Perintah = Tulis ulang baris-baris yang dimulai dari baris berisi "Task: Click the number 18 in the formula" dan berakhir di baris berisi "Action: click(x=663, y=804)", dengan mengganti "formula" menjadi "equation" tanpa mengubah bagian lain. Jangan sertakan gambar dalam jawaban.

Isi dataset =
= = =
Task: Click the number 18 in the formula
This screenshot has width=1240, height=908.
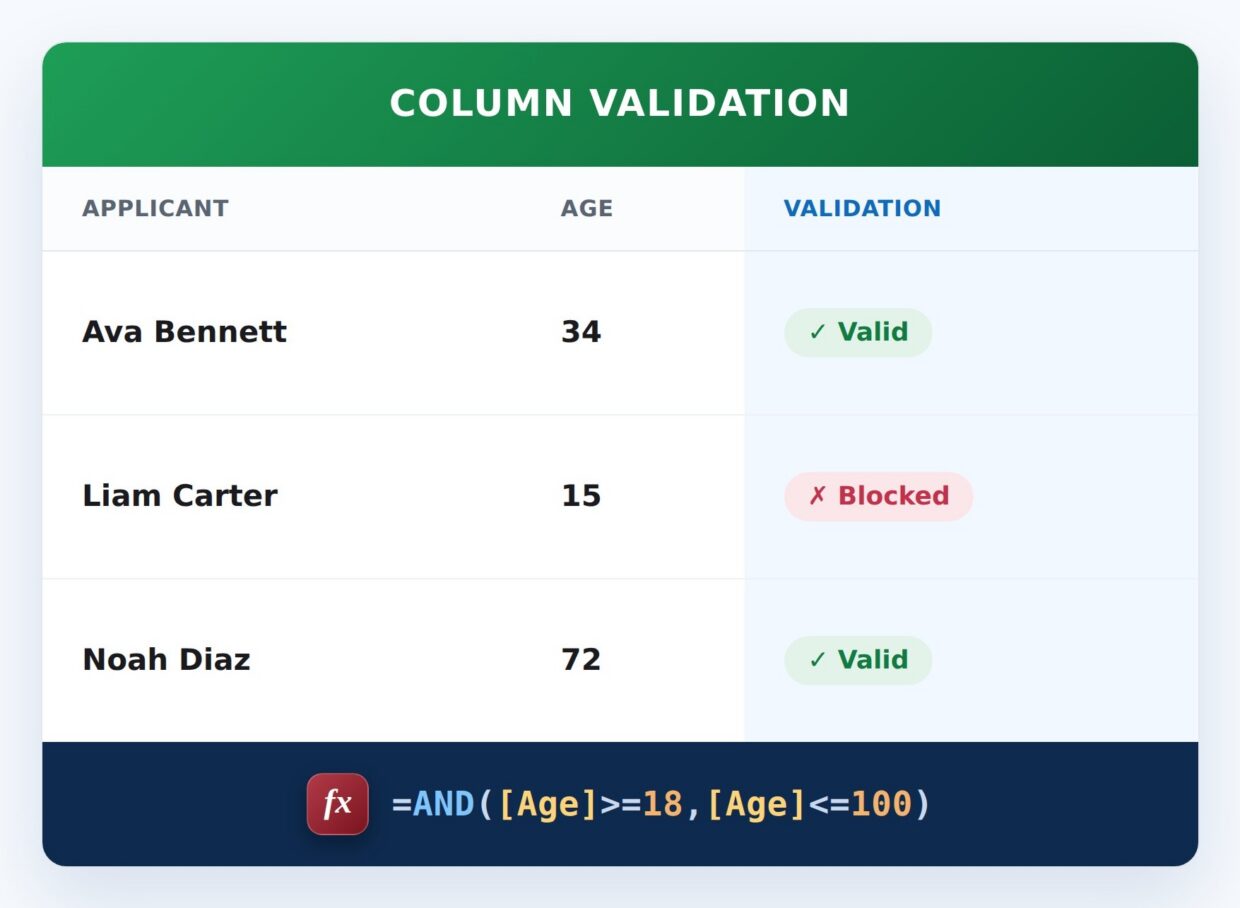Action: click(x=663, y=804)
= = =
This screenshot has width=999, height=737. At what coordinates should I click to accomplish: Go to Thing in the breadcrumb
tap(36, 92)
= = =
Jawaban di bawah =
Task: Click the number 18 in the equation
This screenshot has width=1240, height=908.
Action: click(x=663, y=804)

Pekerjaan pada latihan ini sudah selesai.